Ini terlihat dari respons Presiden Jokowi, PSSI hingga kepolisian Republik Indonesia. Mereka sama sekali tidak membahas mengenai fatalnya gas air mata yang dilepaskan setelah pertandingan antara Arema vs Persebaya tersebut.
Respons Jokowi
Sebagai contoh, Presiden Jokowi sudah memeriksa langsung Stadion Kanjuruhan. Presiden melihat beberapa titik yang menjadi lokasi jatuhnya korban, salah satunya yaitu pintu yang terkunci di tribun selatan.
Presiden Jokowi juga meminta ada evaluasi besar-besaran untuk sepak bola Indonesia, tidak hanya dari mekanisme keamanan dan kenyamanan para suporter, tetapi juga hal-hal terkecil agar peristiwa yang sama tidak terulang kembali.
Namun yang disayangkan, Presiden Jokowi sama sekali tidak mengungkap fatalnya penggunaan gas air mata di stadion. Sebaliknya, orang nomor satu di Indonesia ini justru menyoroti curamnya tangga dan kondisi pintu terkunci di Kanjuruhan.

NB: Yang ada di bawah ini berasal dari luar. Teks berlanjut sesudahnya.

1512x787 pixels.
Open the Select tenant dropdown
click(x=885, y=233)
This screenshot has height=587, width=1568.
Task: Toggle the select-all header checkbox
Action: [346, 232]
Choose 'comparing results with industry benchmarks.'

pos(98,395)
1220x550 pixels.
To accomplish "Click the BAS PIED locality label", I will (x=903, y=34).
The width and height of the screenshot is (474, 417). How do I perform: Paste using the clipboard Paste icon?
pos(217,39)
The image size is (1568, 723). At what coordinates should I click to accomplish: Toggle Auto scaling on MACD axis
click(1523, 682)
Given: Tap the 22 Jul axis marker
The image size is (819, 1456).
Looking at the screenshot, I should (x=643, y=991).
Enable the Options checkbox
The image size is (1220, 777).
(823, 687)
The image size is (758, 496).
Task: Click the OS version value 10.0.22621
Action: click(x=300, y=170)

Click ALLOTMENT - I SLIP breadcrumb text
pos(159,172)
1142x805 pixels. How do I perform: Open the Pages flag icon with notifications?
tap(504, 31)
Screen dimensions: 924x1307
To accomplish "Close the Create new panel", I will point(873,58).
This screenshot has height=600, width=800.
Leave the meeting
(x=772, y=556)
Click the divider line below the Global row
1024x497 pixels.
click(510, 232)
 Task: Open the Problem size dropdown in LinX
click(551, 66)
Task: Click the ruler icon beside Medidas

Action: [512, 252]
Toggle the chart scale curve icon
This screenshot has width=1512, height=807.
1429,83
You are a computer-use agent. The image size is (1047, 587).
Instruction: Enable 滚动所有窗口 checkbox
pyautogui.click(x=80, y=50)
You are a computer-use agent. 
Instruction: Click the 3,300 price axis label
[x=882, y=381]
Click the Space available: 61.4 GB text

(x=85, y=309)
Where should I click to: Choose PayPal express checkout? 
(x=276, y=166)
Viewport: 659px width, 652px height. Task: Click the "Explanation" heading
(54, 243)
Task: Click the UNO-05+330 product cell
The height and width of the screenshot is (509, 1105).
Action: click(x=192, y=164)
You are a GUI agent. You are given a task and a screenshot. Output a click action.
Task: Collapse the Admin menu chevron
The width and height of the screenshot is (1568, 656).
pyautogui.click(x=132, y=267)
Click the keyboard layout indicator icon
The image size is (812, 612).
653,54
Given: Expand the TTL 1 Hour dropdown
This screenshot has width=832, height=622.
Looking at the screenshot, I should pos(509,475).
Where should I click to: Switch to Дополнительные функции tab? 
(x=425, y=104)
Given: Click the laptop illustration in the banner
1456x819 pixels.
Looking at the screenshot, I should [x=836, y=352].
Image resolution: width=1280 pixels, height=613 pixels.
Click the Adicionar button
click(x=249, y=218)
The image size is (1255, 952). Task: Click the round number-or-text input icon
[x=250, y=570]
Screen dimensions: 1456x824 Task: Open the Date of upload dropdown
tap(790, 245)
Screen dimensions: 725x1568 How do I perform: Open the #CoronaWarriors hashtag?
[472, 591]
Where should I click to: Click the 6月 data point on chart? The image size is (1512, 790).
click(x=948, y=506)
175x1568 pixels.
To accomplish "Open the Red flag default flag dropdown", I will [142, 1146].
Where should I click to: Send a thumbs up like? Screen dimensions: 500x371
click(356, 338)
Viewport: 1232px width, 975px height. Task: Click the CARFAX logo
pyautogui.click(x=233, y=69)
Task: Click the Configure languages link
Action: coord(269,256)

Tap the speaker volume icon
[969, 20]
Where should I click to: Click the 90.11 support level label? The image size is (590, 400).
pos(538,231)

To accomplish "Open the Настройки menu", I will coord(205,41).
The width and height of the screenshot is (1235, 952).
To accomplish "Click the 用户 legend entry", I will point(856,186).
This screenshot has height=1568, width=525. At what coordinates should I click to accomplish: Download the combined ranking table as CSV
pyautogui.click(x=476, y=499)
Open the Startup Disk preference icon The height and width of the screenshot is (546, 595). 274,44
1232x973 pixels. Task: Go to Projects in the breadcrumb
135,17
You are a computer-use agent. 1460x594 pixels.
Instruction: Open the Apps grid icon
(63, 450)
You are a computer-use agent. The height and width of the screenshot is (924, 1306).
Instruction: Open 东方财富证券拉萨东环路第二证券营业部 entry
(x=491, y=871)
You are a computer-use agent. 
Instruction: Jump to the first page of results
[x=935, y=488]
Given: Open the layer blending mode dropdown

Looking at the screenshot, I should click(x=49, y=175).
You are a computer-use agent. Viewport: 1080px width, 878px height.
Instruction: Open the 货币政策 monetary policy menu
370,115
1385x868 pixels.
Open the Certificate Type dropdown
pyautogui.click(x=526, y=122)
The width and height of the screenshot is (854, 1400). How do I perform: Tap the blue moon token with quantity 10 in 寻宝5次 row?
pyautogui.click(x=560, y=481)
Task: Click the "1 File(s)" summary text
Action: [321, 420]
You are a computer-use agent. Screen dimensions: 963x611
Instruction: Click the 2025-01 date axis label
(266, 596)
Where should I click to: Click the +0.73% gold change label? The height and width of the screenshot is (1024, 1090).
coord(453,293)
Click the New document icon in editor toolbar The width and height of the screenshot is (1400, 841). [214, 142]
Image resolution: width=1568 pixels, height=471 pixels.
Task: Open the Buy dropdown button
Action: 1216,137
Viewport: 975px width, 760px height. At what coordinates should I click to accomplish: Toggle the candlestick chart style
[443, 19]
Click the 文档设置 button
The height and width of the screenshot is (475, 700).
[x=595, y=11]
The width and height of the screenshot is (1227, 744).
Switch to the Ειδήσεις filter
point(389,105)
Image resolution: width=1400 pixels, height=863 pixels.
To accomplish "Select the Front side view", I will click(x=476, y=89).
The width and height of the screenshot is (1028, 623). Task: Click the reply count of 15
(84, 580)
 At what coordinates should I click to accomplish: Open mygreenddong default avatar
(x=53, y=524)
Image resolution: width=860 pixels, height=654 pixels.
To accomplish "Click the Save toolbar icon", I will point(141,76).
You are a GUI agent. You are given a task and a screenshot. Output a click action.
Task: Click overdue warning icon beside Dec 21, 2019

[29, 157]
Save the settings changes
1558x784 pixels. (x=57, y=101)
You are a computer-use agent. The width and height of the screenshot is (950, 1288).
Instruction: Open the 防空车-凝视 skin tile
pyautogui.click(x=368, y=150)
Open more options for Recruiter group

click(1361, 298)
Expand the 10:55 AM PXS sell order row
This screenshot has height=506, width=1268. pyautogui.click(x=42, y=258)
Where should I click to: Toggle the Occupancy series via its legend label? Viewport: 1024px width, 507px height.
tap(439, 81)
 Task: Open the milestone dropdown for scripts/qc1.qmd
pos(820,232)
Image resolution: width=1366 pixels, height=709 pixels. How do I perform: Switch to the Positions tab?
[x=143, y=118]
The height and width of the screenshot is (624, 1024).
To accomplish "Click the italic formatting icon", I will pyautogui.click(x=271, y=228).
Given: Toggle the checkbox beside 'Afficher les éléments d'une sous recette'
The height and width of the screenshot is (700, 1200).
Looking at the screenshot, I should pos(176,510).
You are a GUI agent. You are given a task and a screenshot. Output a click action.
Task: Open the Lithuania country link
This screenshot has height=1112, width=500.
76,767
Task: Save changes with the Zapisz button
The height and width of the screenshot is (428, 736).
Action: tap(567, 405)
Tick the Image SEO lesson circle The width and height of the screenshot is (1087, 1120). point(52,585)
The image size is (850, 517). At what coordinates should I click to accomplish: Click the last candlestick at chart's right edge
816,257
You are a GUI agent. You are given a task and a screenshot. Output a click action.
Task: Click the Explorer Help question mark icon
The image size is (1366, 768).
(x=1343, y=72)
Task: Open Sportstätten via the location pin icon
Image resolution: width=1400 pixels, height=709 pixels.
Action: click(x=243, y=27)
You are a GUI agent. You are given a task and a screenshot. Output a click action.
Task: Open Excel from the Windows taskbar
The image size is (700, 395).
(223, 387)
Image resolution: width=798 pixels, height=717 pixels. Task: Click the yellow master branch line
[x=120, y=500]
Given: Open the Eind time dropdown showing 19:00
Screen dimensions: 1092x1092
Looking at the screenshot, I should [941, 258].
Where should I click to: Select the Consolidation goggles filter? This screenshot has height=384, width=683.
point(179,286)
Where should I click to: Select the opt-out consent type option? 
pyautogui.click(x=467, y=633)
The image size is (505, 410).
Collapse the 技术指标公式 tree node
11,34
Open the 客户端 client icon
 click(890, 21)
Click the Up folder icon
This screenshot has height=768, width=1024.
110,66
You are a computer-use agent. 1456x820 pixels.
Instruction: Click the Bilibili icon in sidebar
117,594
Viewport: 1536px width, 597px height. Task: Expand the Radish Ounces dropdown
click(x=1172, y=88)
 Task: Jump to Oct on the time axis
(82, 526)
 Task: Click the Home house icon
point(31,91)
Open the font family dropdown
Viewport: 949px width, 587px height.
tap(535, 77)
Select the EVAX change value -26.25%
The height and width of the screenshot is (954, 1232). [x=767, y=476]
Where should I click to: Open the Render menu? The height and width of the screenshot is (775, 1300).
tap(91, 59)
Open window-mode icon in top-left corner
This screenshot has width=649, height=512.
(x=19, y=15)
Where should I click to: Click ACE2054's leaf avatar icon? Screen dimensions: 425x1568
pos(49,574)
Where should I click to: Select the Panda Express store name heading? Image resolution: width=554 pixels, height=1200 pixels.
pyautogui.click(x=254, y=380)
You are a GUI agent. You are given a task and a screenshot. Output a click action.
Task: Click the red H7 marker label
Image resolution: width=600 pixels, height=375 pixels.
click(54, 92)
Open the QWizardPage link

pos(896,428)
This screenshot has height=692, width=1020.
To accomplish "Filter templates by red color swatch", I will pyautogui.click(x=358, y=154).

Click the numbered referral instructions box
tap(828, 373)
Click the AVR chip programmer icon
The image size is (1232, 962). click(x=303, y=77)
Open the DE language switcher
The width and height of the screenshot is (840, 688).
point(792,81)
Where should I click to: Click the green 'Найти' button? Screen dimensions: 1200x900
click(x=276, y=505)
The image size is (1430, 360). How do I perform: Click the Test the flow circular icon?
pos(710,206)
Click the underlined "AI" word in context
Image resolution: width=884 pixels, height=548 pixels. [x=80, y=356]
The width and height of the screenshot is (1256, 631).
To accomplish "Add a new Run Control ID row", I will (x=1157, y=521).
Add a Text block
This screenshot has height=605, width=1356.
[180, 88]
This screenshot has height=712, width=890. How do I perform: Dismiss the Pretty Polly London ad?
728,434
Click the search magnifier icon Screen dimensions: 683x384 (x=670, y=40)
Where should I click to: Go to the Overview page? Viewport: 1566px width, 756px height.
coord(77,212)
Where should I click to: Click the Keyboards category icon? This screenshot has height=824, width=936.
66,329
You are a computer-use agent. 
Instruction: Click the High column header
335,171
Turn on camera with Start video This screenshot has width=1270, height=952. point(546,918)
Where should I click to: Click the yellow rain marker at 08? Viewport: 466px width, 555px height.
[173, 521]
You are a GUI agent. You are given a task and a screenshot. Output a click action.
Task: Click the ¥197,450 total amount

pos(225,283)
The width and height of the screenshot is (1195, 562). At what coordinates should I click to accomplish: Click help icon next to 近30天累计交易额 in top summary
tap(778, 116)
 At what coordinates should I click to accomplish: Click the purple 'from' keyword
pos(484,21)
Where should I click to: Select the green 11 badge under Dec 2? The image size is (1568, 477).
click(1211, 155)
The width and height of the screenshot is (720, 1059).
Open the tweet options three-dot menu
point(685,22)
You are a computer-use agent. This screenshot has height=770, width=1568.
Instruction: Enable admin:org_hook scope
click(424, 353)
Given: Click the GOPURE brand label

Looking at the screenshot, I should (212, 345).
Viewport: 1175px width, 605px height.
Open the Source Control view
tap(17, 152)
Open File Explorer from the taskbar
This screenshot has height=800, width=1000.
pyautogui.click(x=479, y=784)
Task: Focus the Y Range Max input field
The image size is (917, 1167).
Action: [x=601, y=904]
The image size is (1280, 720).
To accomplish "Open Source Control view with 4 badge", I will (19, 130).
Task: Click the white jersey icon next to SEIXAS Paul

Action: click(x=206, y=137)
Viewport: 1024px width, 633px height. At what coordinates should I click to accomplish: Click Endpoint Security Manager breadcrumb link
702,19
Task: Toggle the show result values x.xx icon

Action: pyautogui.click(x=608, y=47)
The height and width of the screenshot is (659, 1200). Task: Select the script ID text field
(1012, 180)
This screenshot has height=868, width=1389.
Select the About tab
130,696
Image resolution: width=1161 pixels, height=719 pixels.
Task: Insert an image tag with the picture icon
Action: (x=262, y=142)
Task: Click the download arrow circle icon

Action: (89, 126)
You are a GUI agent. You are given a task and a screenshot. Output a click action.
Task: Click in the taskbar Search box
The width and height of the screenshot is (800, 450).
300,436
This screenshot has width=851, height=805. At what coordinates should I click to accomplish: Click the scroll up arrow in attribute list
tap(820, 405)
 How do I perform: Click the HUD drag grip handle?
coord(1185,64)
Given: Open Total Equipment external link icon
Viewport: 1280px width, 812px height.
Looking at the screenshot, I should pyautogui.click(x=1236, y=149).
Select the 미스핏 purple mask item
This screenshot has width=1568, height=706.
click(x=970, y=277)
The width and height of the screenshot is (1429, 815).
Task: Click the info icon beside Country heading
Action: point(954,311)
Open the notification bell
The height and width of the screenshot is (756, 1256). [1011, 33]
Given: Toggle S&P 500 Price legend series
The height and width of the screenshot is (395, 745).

Respons Jokowi itu pun dikritik oleh anggota Komisi III DPR RI Fraksi Partai Demokrat, Santoso. Ia menilai pernyataan Presiden Jokowi terkait tragedi Kanjuruhan kurang bijak.
Baca Juga: Tersangka Tragedi Kanjuruhan Diumumkan Polri Sore Ini
Hal tersebut dikarenakan Presiden Jokowi hanya membahas soal keamanan di Stadion Kanjuruhan, yaitu pintu dan tangga stadion.
Santoso menilai bahwa Jokowi tidak sama sekali membahas mengenai aparat kepolisian yang menembakkan gas air mata pada saat terjadi kerusuhan di Stadion Kanjuruhan.
Bahkan, Presiden Jokowi dinilai seolah-olah pasang badan untuk politik karena pernyataannya tidak menyinggung soal penggunaan air mata.
Respons Polri
Polri menjadi sorotan tajam dalam tragedi ini. Ini tak lain karena kinerja anggota polisi dalam melakukan pengamanan massa. Diketahui, polisi menembakkan gas air mata dengan dalih menenangkan dan melerai massa yang berhamburan ke lapangan.
Penggunaan gas air mata yang berlebihan itu diduga menjadi penyebab terjadinya kepanikan massal, sehingga berujung celaka karena para suporter berdesakan ingin keluar dari stadion untuk menghindari gas air mata tersebut.
Namun, Polri sejauh ini tidak mengakui kesalahan fatal dengan menggunakan gas air mata. Padahal, aturan FIFA sudah jelas menegaskan gas air mata dilarang digunakan di stadion untuk pengendalian massa.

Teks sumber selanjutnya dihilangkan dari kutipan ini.